▶ _Do this_
Return every line of the data below that contains the string "field", treating uppercase and lowercase letters as different.

╭──

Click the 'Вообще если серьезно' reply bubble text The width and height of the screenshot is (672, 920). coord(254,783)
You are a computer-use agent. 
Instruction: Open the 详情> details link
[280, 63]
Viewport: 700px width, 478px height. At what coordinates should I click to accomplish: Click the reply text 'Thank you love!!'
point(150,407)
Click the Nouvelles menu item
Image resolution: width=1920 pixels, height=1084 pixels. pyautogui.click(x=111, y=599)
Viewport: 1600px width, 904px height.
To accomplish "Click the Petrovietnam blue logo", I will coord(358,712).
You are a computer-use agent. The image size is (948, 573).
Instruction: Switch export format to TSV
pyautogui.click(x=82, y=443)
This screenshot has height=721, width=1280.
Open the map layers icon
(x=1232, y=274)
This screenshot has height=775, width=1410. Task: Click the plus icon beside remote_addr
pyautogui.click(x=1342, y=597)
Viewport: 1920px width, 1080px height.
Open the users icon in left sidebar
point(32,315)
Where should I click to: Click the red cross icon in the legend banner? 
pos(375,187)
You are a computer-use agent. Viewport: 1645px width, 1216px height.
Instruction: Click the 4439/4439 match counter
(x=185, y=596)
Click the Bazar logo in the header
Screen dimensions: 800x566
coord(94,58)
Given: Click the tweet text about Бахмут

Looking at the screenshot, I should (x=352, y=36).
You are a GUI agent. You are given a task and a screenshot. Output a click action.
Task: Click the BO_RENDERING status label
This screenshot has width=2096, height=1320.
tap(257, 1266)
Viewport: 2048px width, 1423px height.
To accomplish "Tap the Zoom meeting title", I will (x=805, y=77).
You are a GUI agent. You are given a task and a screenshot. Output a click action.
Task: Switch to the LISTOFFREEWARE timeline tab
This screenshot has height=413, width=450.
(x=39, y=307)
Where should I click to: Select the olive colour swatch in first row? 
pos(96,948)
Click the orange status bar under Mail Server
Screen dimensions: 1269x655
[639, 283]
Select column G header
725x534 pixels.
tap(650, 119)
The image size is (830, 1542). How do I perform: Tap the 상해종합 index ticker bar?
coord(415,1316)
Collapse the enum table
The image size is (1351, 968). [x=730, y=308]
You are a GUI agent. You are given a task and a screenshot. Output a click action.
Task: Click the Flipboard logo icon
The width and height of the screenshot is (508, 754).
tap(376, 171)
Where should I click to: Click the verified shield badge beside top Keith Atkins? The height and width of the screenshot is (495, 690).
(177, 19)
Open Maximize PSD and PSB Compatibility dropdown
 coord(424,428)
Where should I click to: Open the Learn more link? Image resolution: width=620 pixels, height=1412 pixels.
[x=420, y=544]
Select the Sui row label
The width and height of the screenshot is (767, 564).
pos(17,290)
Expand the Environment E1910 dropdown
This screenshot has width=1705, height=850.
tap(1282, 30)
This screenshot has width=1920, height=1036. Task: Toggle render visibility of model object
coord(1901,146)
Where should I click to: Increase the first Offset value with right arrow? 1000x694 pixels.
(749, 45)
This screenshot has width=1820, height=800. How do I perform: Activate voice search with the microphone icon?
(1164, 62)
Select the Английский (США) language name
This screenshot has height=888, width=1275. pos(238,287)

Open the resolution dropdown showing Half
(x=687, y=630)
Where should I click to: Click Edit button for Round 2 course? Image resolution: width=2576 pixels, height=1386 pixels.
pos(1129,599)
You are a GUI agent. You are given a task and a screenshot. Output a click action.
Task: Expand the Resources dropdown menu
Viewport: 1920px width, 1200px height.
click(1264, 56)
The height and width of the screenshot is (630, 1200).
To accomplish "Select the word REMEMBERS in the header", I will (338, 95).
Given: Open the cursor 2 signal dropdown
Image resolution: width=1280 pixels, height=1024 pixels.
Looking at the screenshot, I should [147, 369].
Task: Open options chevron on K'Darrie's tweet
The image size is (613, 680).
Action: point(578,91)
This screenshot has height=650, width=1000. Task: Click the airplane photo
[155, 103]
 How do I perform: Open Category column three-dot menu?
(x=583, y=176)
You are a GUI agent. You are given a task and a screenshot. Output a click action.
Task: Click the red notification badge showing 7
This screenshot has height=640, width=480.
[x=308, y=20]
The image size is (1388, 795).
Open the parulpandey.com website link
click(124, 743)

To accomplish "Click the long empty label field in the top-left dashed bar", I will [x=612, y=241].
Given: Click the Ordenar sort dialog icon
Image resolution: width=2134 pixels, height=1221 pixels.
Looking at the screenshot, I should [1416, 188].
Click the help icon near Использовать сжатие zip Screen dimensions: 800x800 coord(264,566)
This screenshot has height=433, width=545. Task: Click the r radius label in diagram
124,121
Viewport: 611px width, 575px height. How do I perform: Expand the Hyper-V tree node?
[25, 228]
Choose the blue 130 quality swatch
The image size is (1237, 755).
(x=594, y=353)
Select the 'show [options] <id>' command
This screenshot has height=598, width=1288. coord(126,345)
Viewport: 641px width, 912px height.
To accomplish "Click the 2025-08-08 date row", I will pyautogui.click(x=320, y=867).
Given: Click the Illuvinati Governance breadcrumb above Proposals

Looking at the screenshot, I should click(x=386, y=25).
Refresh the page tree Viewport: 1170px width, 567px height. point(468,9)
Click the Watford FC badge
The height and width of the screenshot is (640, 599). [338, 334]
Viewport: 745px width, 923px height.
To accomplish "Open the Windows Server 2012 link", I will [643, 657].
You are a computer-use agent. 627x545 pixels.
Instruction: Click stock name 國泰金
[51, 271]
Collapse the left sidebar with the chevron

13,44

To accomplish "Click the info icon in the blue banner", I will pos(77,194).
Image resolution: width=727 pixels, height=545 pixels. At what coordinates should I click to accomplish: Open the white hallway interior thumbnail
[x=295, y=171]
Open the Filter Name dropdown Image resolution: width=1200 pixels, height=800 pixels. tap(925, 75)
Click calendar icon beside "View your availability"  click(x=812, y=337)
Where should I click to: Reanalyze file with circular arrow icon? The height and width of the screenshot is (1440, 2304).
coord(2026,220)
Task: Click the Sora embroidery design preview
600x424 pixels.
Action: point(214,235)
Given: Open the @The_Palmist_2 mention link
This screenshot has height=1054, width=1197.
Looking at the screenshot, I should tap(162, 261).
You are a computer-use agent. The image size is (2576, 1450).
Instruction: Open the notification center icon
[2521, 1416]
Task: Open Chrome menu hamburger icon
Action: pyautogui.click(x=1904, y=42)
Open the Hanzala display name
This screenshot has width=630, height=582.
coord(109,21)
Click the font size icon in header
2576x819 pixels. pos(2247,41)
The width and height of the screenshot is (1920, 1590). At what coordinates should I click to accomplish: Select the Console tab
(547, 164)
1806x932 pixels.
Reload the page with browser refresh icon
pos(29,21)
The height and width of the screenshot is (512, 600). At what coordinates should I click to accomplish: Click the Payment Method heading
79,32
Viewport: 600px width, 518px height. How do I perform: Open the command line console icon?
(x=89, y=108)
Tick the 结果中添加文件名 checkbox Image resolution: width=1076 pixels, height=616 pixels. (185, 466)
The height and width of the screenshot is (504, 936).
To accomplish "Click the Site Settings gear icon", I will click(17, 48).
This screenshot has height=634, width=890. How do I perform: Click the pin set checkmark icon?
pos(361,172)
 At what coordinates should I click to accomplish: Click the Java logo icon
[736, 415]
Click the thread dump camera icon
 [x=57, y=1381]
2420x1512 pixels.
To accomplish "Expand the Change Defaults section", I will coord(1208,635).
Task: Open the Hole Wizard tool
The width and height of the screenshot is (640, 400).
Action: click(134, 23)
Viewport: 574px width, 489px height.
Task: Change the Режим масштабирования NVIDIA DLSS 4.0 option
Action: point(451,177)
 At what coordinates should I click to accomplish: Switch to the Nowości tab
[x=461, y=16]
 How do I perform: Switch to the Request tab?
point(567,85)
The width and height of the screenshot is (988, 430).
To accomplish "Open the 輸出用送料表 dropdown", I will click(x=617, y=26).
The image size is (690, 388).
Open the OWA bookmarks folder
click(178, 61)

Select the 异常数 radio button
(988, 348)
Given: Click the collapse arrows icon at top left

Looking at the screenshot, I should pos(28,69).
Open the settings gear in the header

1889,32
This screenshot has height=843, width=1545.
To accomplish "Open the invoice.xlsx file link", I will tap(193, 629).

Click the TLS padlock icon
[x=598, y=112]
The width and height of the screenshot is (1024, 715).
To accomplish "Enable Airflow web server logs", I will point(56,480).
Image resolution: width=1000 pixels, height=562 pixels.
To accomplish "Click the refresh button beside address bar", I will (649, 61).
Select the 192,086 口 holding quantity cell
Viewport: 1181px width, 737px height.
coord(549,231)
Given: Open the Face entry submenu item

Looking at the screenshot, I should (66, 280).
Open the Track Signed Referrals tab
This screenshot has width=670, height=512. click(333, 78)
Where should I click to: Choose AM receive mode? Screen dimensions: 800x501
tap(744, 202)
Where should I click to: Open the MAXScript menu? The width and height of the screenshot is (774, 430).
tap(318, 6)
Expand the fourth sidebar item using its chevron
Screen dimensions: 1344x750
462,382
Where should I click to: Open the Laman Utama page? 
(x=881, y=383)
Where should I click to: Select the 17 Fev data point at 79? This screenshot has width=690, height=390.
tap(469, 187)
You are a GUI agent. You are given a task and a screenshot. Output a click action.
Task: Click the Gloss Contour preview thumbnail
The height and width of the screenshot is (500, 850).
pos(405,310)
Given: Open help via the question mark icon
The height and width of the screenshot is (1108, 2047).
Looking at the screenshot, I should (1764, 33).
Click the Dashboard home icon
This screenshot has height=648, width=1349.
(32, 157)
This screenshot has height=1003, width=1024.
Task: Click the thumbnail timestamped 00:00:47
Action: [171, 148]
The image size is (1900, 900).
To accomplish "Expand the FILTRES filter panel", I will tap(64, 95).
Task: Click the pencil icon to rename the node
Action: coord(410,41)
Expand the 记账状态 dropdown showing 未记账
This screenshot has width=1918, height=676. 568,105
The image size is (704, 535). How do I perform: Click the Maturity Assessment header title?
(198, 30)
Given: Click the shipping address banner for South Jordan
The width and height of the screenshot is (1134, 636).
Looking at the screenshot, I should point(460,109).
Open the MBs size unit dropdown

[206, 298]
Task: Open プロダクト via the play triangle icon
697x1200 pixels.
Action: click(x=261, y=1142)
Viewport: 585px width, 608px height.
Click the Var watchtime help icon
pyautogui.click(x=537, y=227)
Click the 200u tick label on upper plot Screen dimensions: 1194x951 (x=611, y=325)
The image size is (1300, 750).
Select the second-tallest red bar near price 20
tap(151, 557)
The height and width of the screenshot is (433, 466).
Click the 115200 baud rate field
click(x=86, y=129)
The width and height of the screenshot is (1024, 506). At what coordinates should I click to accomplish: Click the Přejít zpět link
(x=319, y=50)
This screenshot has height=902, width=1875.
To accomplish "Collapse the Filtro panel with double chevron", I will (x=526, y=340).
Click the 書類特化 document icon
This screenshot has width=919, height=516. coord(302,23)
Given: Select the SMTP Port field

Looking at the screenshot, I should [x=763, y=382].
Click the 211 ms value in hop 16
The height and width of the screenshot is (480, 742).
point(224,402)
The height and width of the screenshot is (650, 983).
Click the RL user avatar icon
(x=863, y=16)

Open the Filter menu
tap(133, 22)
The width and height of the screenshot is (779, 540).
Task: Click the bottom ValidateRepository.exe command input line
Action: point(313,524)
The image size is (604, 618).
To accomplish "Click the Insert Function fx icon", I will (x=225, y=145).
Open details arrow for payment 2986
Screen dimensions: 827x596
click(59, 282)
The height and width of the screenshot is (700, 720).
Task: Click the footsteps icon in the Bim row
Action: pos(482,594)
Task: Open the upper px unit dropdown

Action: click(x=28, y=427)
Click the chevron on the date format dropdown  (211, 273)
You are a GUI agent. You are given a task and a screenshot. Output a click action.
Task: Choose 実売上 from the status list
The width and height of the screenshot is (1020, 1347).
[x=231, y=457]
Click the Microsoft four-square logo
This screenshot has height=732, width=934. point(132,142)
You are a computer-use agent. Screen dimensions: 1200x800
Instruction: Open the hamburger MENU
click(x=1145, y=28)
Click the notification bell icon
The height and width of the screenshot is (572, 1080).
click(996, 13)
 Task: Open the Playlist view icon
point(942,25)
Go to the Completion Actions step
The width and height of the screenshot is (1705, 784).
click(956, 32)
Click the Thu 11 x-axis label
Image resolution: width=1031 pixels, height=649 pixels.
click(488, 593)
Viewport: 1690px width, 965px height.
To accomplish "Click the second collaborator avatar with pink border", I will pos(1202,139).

╰──

▶ _Result of the task_
To accomplish "Click the long empty label field in the top-left dashed bar", I will [x=612, y=241].
Click the 115200 baud rate field
Given: Select the SMTP Port field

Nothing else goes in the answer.